While this may be the largest deployment of U.S. forces to fellow NATO members since the end of the Cold War, it comes amid a gradual drop in the number of U.S. troops in Europe, where they have been deployed for decades since the end of World War II.
Furthermore, this fresh U.S. deployment comes at the request of the Baltic states and Poland, which, bordering Russia, feel especially threatened by a resurgent Moscow following its annexation of Crimea in March 2014 and its support, both financially and militarily, for separatists in eastern Ukraine.
And though the Kremlin strenuously denies it, Russian troops and military hardware have been sited on the battlefield in Ukraine’s Donbas region.
Dr. Igor Sutyagin of the Royal United Services Institute has estimated 90,000 Russian troops were deployed in and near Ukraine in 2014 to hold territory.
Ukrainian President Petro Poroshenko said in 2015 that 9,000 troops and 500 tanks and heavy artillery were still in eastern Ukraine.
In August 2016, the Pentagon reported 40,000 Russian troops amassed along the Ukrainian border.
Moreover, it is important to stress Russia's military superiority. When the Kremlin focuses selectively on U.S. troops, it fails to mention that the defense preparedness of some European states is suspect at best amid stagnant or declining defense budgets across the continent since the collapse of the USSR in 1991.
The British press commented this week that with little more than 5,000-10,000 of its own combat-ready troops, the UK could be taken over by Russia in an afternoon.
Last year, the Daily Telegraph reported that Russia could overrun the three Baltic states in three days because of its superior numbers of tanks and troops.
While Poland has the largest number of tanks in Europe (901 as of 2013) -- twice the size of the British army -- about half of them are antiquated Soviet-era T-72 tanks. By contrast France has around 400 total tanks and plans to reduce its armor force to half that size.
The correlation of Russian and NATO forces in Europe is a subject of a bit of debate, with some analysts pointing out that while Russia has far greater numbers of troops -- estimated between 771,000 and 810,000 -- they are deployed across the vast territory of Russia, in some cases very far from the Baltic states.
Yet large-scale military exercises in the last two years have underscored the fact that Russian troops are combat- ready and able to move quickly, as they have done at key periods in the conflict in eastern Ukraine. Plus, Russia has two million reserve personnel, some of whom have fought in the Donbas or Syria.
While in theory the combined armed forces of all EU members (1.4 million) is numerically greater than Russia's, they are not all in a position to act in unison rapidly against potential Russian aggression.
Some NATO countries have been reluctant to draw attention to the numbers of their troops and tanks for fear of projecting weakness. But media estimates of NATO's rapid reaction force usually indicate 40,000 troops total available to send anywhere in the world. A 5,000 strong spearhead force could deploy within 48 hours.

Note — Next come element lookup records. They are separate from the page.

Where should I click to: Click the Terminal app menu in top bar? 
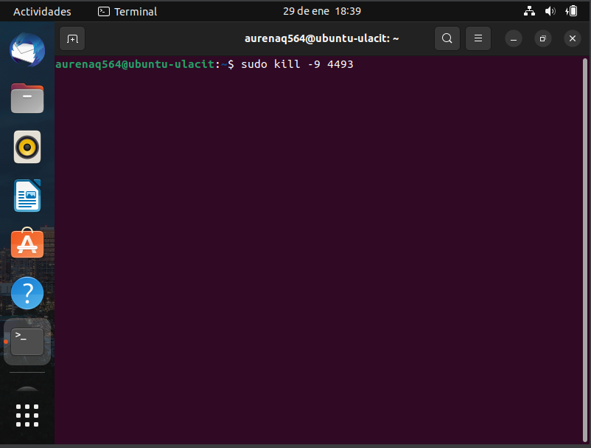click(x=127, y=11)
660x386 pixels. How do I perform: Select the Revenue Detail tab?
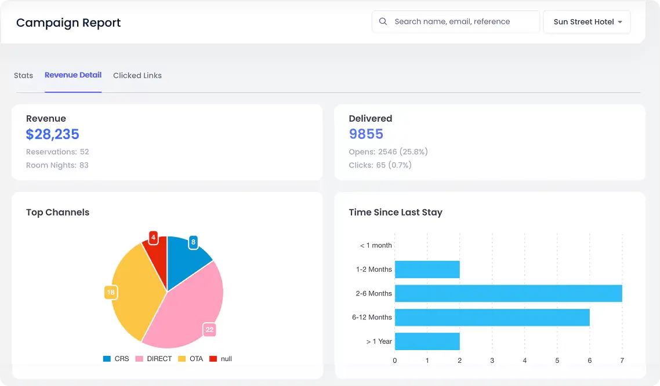click(73, 75)
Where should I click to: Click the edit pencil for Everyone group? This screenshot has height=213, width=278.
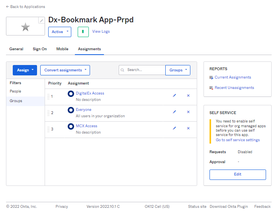(x=174, y=112)
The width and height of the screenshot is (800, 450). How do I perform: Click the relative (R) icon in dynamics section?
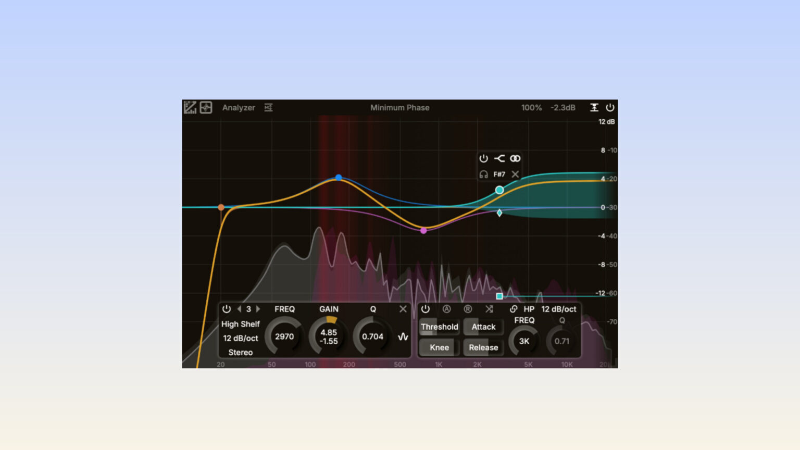coord(468,309)
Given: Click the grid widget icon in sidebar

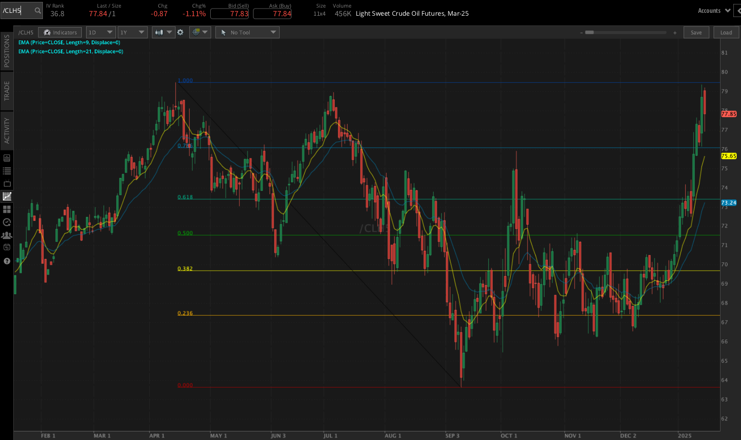Looking at the screenshot, I should point(7,210).
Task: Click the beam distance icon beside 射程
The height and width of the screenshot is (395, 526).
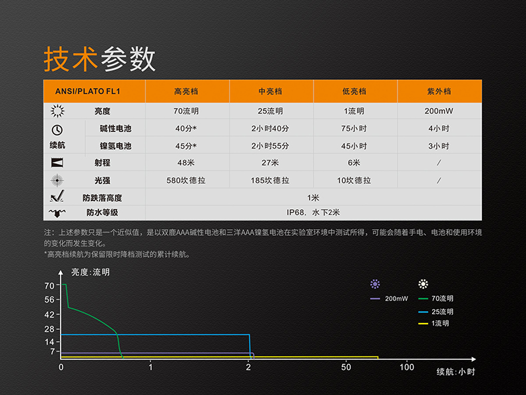Action: 57,163

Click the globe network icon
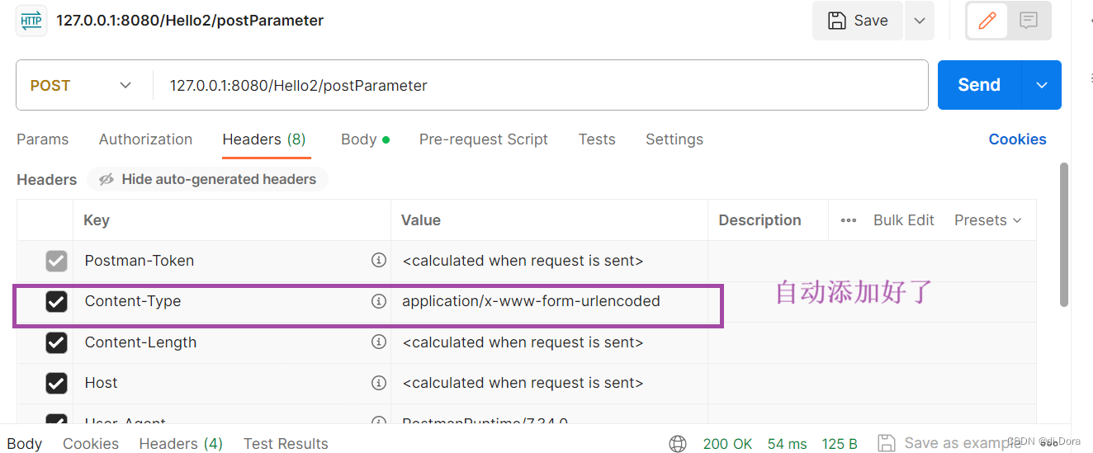tap(678, 444)
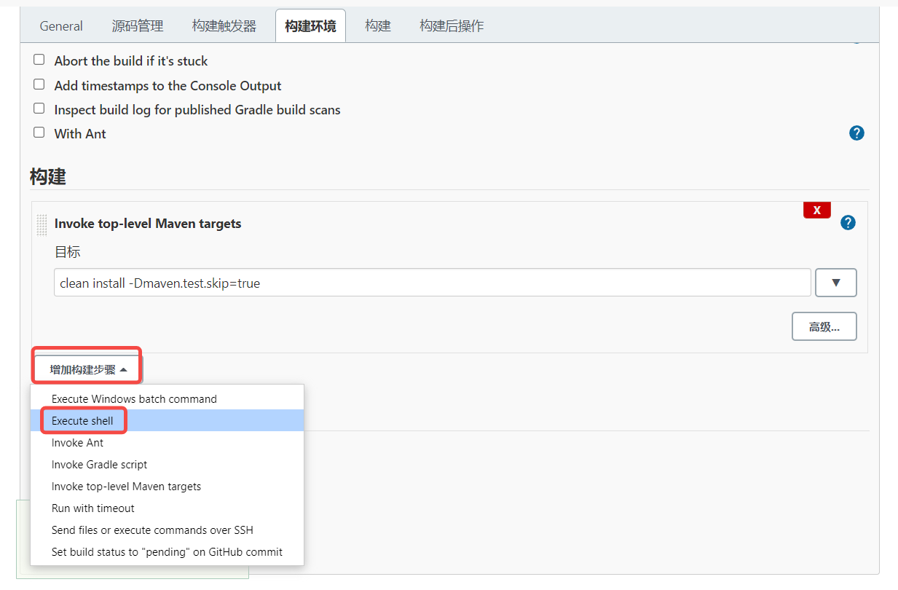Viewport: 898px width, 590px height.
Task: Jump to the 构建后操作 tab
Action: [x=452, y=26]
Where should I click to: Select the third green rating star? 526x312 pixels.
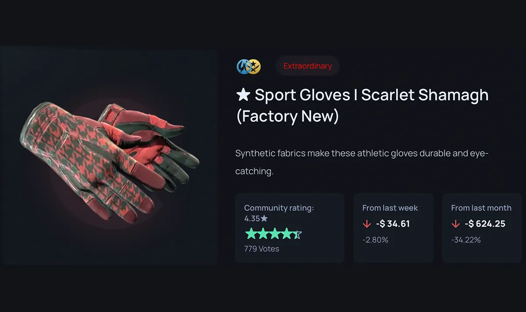[274, 234]
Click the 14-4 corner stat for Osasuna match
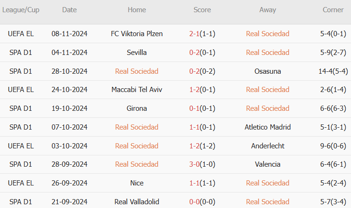The height and width of the screenshot is (208, 351). (x=328, y=71)
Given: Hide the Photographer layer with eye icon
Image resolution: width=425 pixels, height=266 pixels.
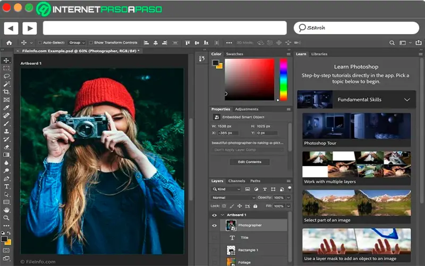Looking at the screenshot, I should tap(215, 226).
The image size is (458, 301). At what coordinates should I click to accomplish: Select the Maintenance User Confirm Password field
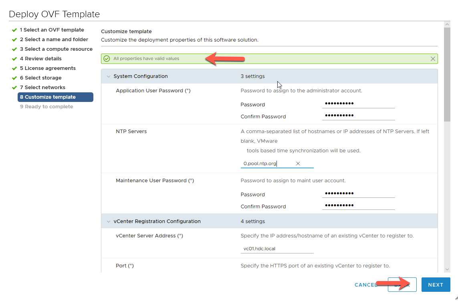358,205
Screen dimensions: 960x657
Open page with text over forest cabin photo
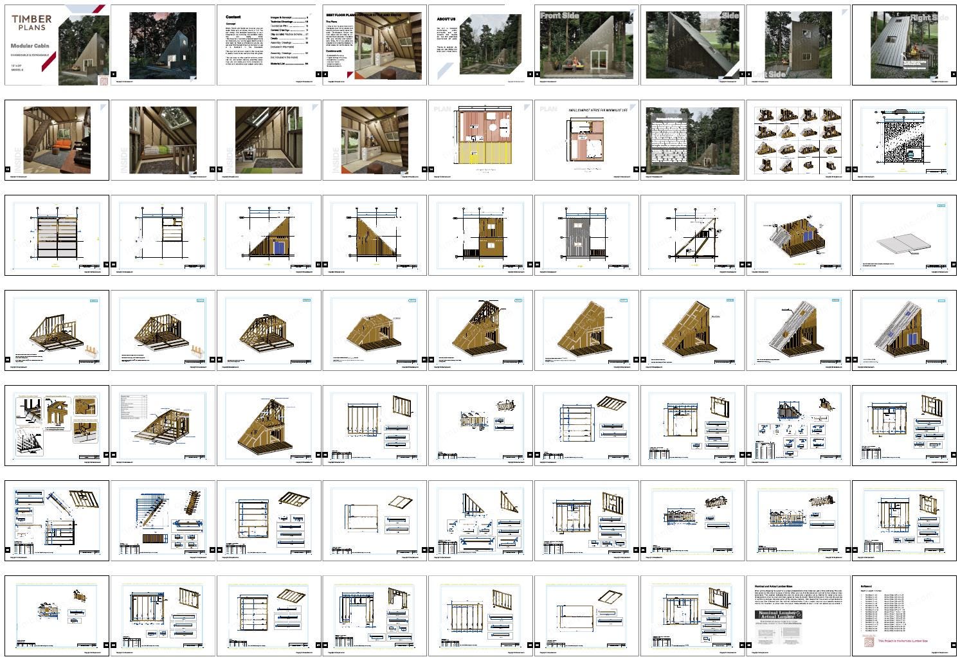(692, 140)
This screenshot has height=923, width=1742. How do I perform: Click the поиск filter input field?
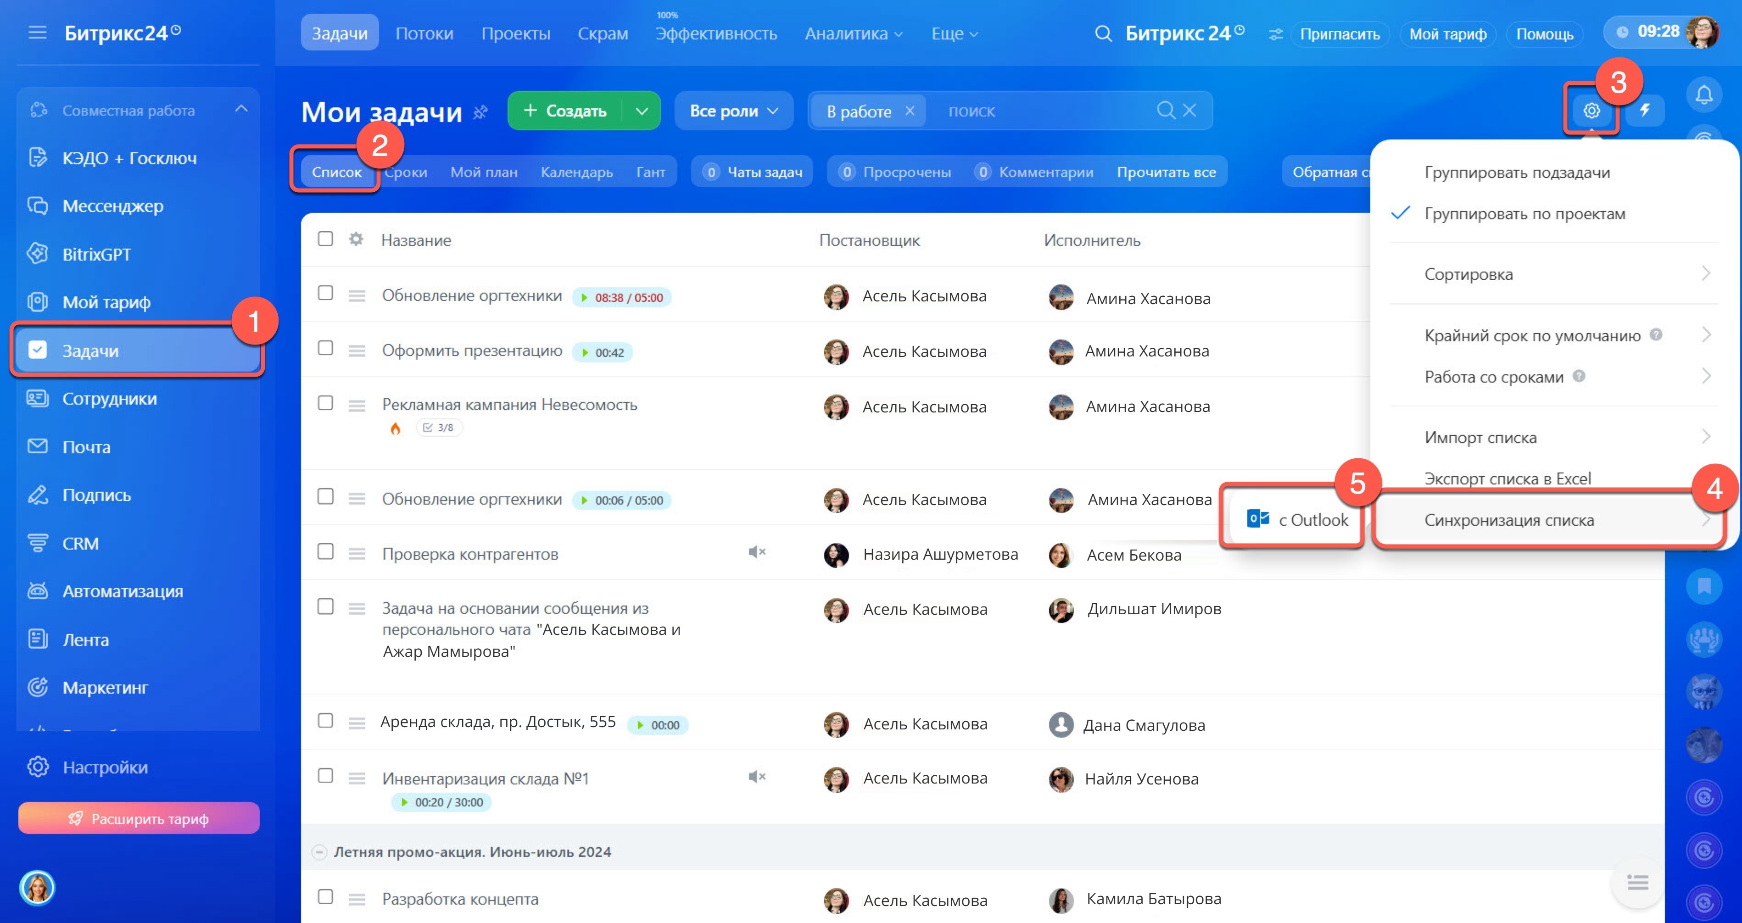coord(1041,111)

Add to this number the fresh U.S. troops and armor, and it is a significant deterrent, but hardly the disruption of any "balance" or "security architecture" as implied by Russia.
Russian media regularly downplay the capacity of the Russian army by only describing the 30,000 troops directly near the border of Eastern Europe and contrasting them to the combined number of Baltic and Polish forces. (Reliable estimates put the number of troops for all four at 115,000 with 77,000 of these Polish) Not surprisingly, Russian estimates for the size of Baltic and Polish forces are frequently inflated.
Russia is countering NATO's deployment with its own increases. In May 2016, Russian Defense Minister Sergei Shoigu said the Russian army would create three new divisions to counter NATO's four battalions (4,000 troops); two of these would have 10,000 troops each, one in the Southern Military District and one in the Western Military District.
Indeed, this is why in the past, NATO has deployed cruise missiles as a deterrent to Russia's greater superiority in conventional forces which continues today.